== YOUR TASK ==
If pictures appear among the lines below, leave them out while you return exactly the lines from the one with "Go Back to previous wizard step" through the one with "Task: Click the blue chart settings gear".

== DATA PROVIDED ==
┌────────
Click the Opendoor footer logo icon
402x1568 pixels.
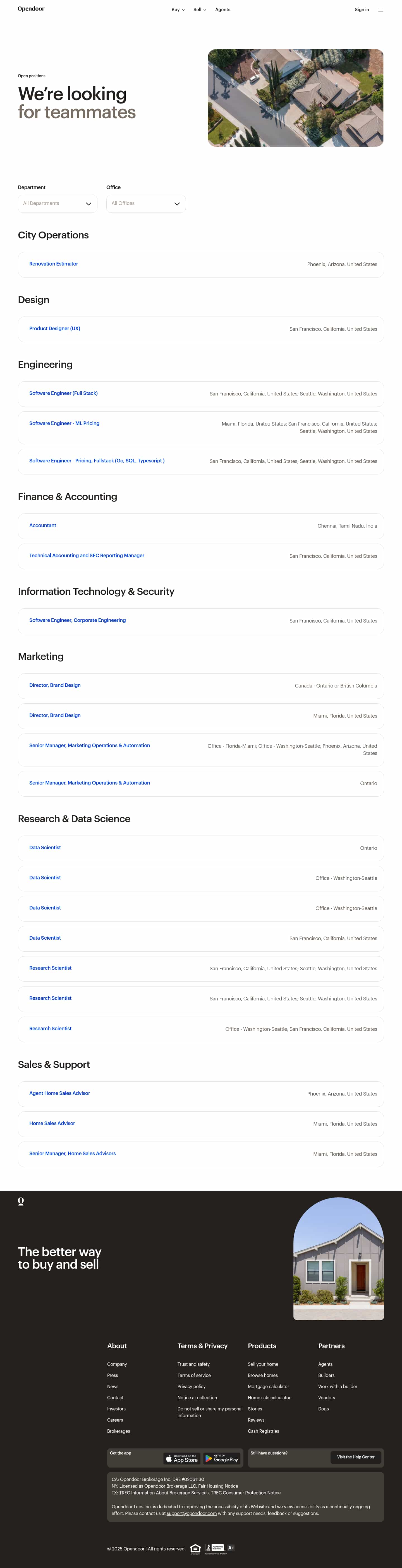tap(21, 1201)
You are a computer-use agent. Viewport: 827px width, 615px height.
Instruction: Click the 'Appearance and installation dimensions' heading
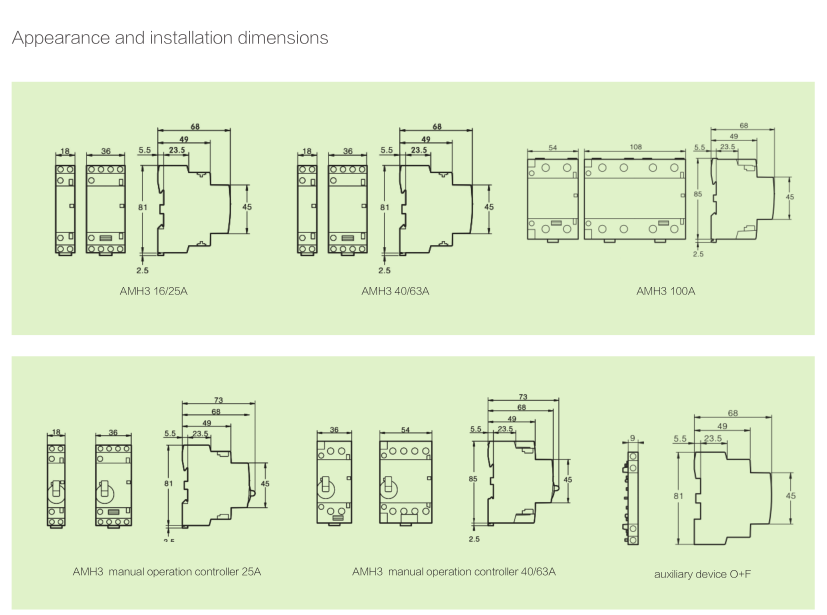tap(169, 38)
└────────
┌────────
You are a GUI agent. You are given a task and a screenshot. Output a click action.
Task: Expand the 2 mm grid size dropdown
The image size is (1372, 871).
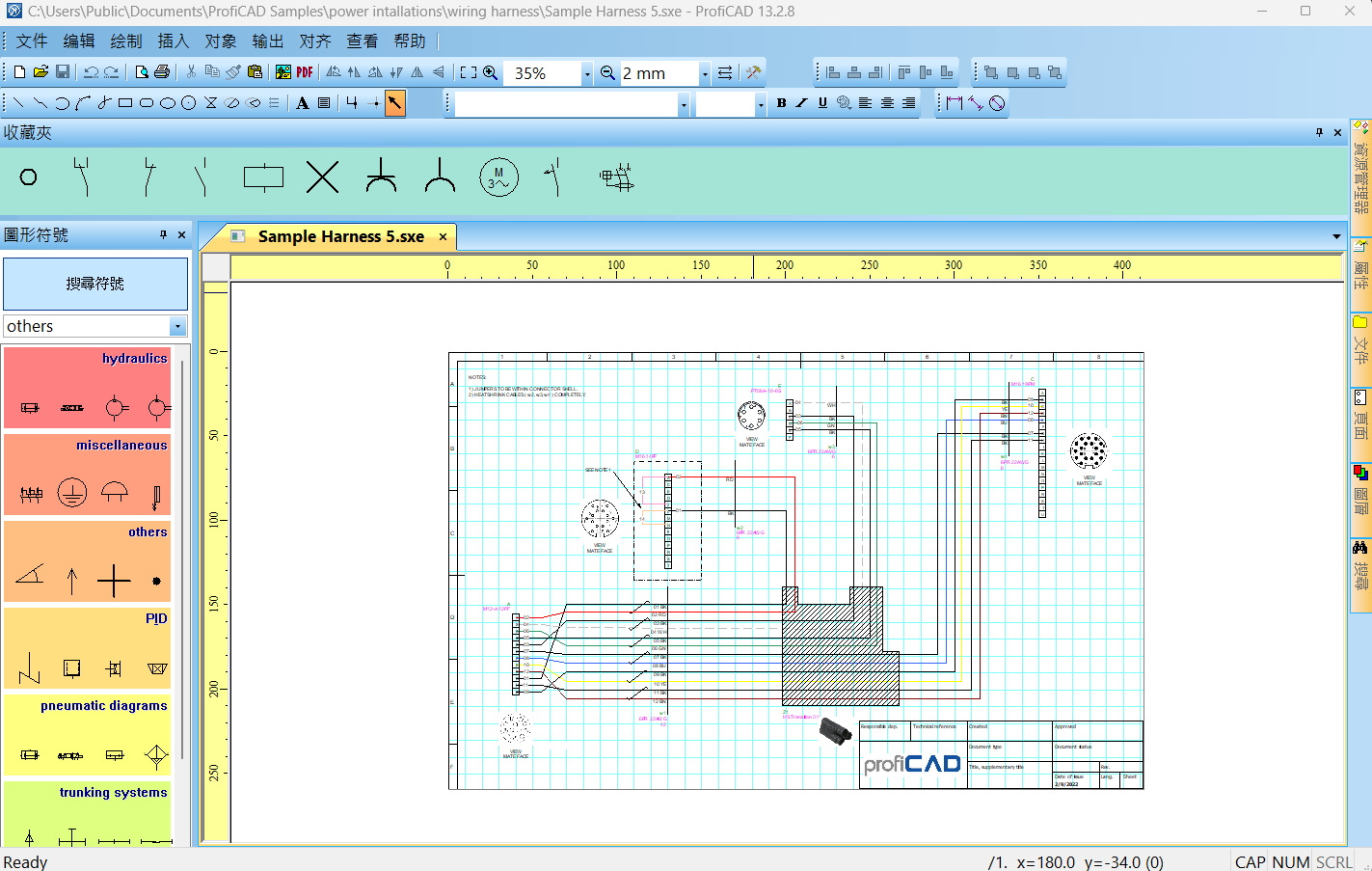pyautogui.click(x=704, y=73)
└────────
┌────────
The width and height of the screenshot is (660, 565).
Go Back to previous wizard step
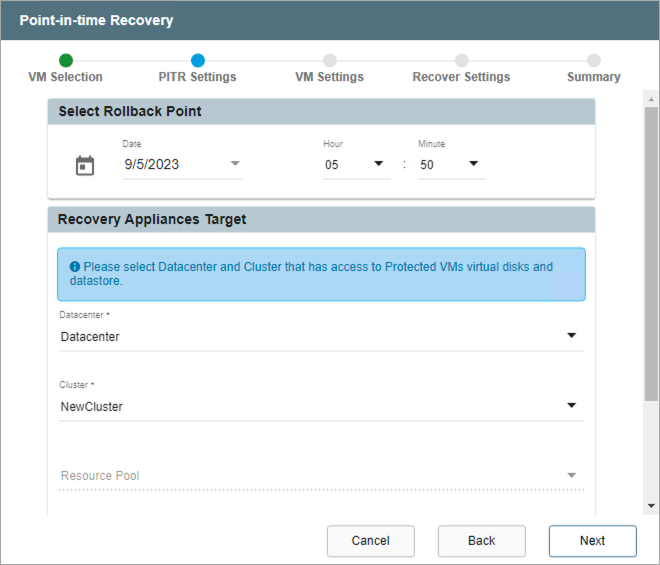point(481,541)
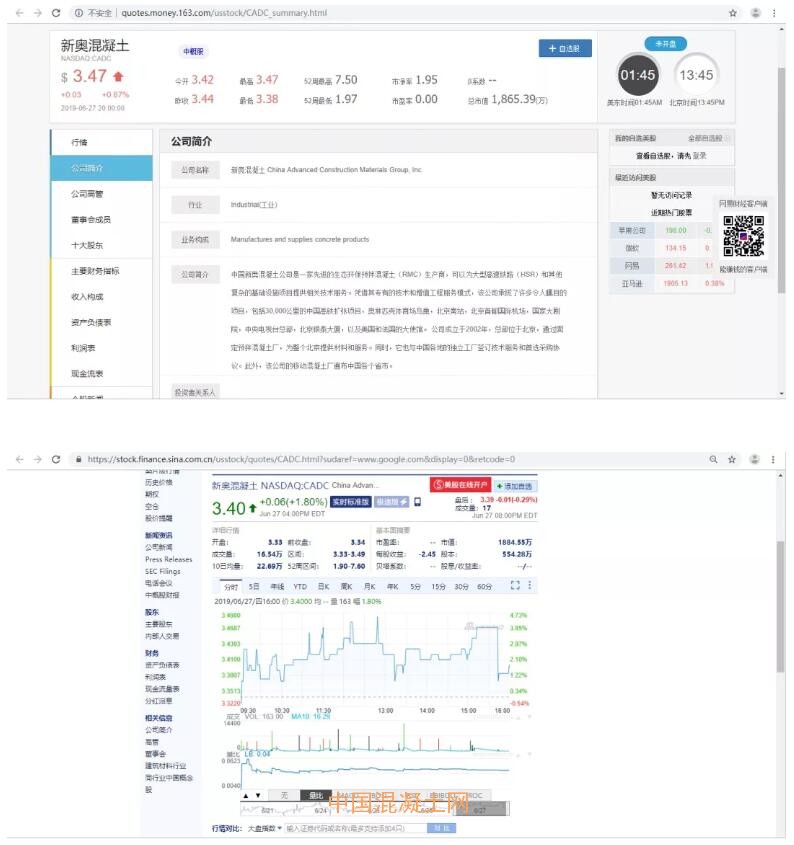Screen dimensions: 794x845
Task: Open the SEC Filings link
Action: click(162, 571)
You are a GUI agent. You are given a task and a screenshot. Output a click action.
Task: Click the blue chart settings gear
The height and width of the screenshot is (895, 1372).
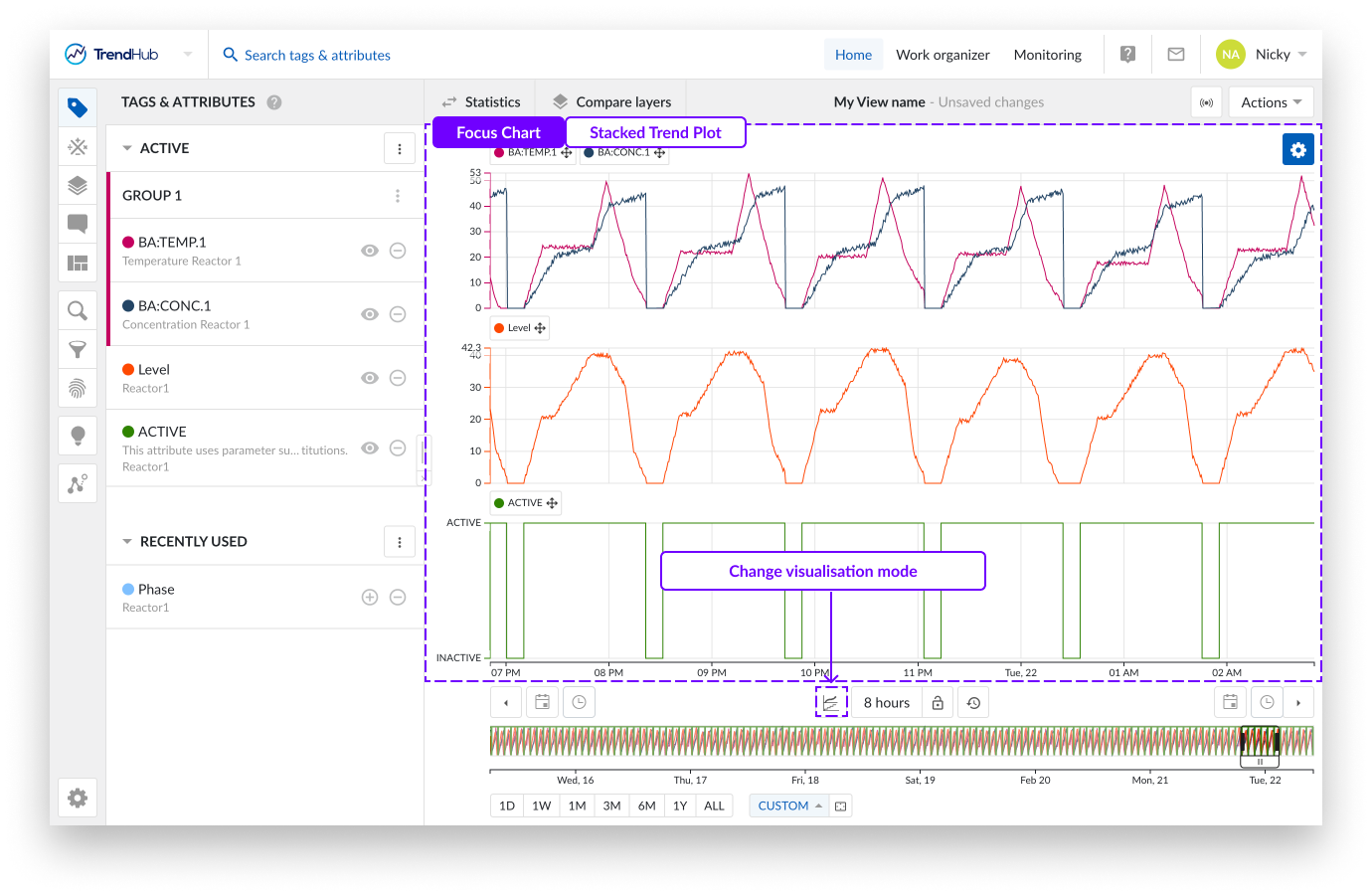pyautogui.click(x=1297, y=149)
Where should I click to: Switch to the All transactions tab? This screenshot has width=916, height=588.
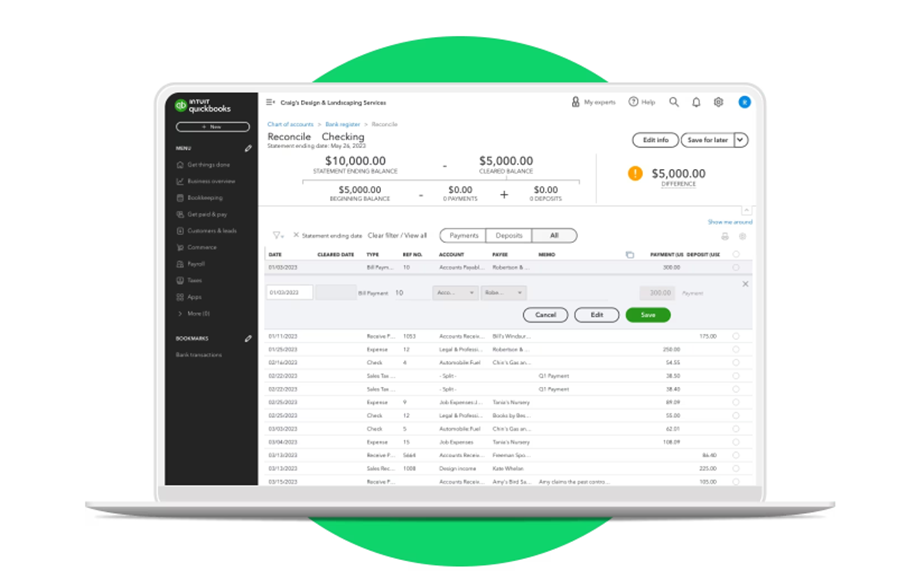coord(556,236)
└────────
== RESULT OF THIS TASK ==
Go Back to previous wizard step
point(481,541)
Screen dimensions: 794x845
Task: Open the SEC Filings link
Action: click(162, 571)
You are a GUI agent. You are given a task and a screenshot. Output a click action.
Task: Click the blue chart settings gear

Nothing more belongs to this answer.